Direction a
Among the entries, reproduce the lines between the one holding "Given: Open the" and the one holding "Looking at the", inclusive, without the pictures.

════════════════════

I tend to think (as I mentioned before) that the siege was more strategic than tactical.

Siege engines would have an easier time from the TOP of a cliff, than from the BOTTOM of a valley. Hence, the importance of keeping the location of the valley itself secret. Elrond evidently had power enough to make discovery difficult beyond the happy circumstances of geography. (Witness Gandalf's difficulties in THE HOBBIT...)

Nevertheless, Sauron could be expected to make a good guess, good enough to besiege/blockade the region and prevent such strength as Elrond had from leaving the area. A strategic siege rather than a tactical one.

It might take a Gandalf (or a Sauron) to pierce the Girdle of Elrond (!) and certainly Sauron could not divert attention away from the main battle for that sort of thing.

I can, however, recall an episode of war with some topographical similarity.

During the stalemated trench warfare of WWI, England sent a small fleet of obsolete craft through the Dardanelles, a narrow straight of water held by Turkish gunners in fortifications high atop the overlooking cliffs.

Despite the advantage of height, the Turks did not have firepower enough to shoot the vessels as they passed in the center of the straight (valley). The ships however, had firepower enough to utterly demolish the Turkish fortifications, which they did.

(The plan would have worked, had the Admiral and the General on the scene stuck with the gameplan, but instead, they turned tail at the first mine, dug new trenches, and recreated the stalemate at Galipoli...)

If there were a real live rootin' tootin' shootin' seige, perhaps superior skills in the arts of war could have held Rivendell long against the second string team (numerous as they undoubtedly were) that Sauron sent against them.

════════════════════

Direction b
Rewrite the Rivendell passage between "Nevertheless, Sauron could" and "a tactical one.", inclusive, putting "the Dark Lord" in place of "Sauron".

Available data
════════════════════

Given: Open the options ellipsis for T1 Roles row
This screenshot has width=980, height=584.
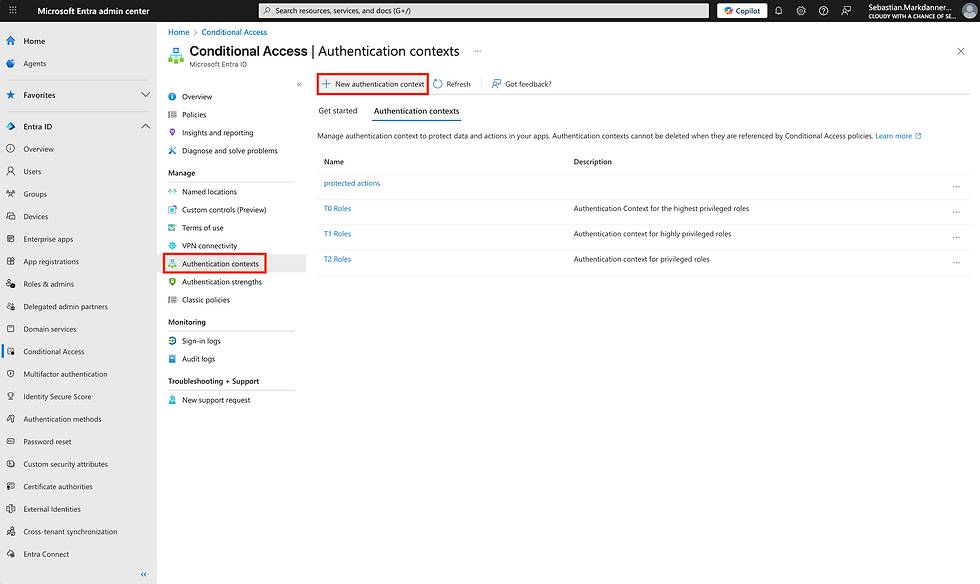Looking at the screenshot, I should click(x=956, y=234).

════════════════════

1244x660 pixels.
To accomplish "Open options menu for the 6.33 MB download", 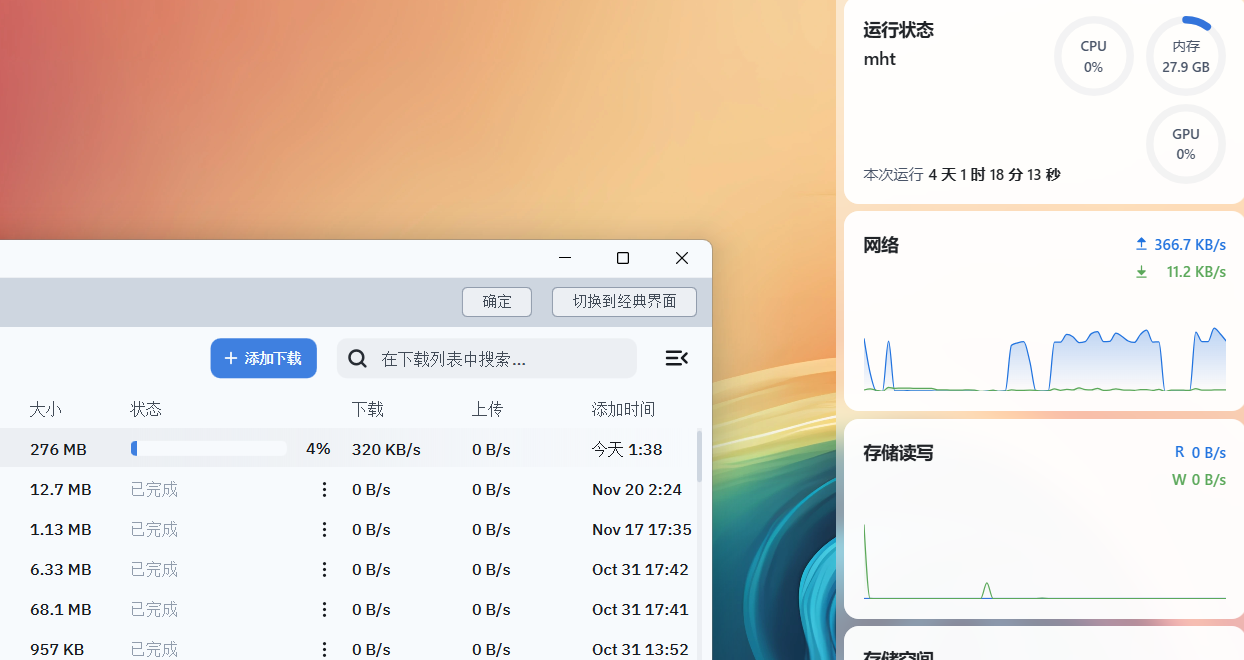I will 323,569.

════════════════════

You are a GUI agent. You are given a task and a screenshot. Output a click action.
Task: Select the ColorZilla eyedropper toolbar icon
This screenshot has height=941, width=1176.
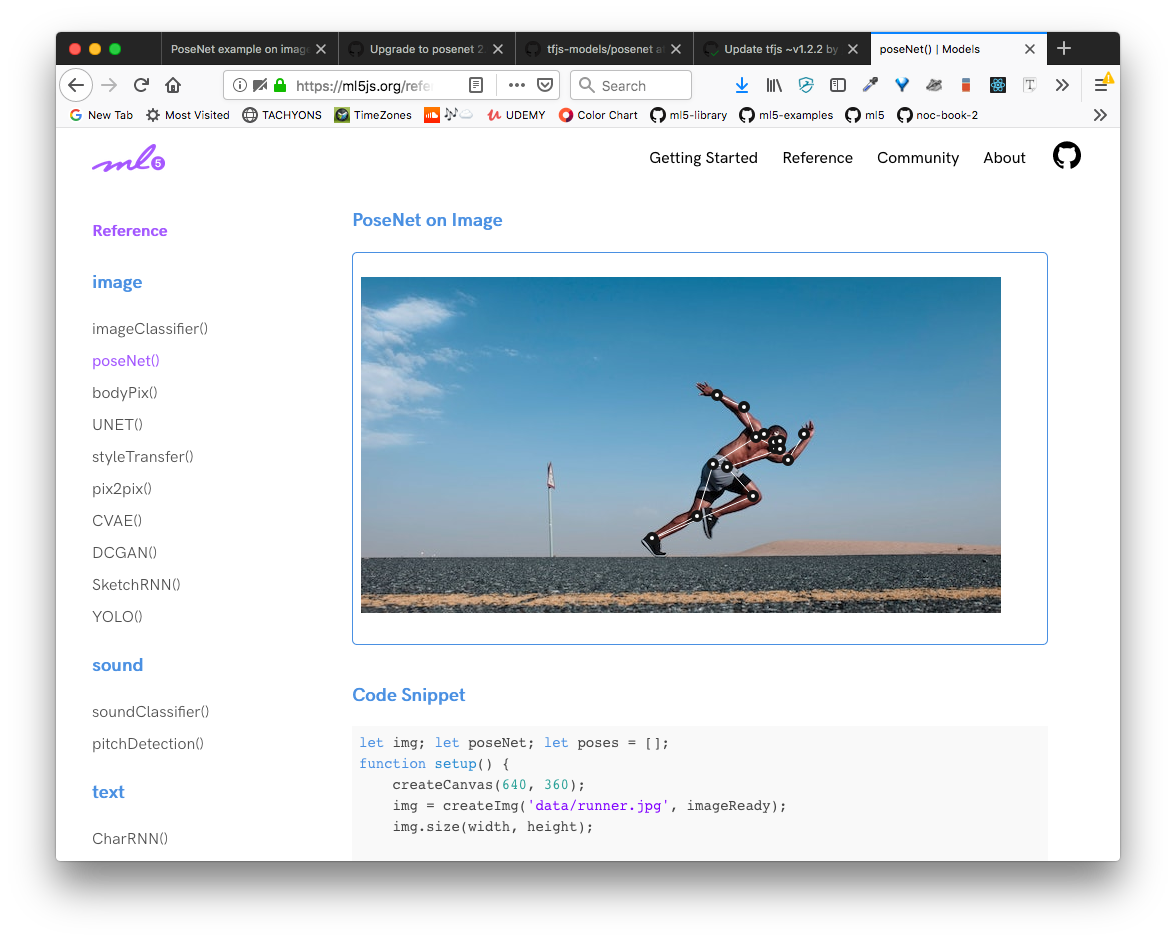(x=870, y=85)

════════════════════

Reply a
Given: Open the options ellipsis for T1 Roles row
This screenshot has width=980, height=584.
Looking at the screenshot, I should click(x=956, y=234).

Reply b
Nevertheless, the Dark Lord could be expected to make a good guess, good enough to besiege/blockade the region and prevent such strength as Elrond had from leaving the area. A strategic siege rather than a tactical one.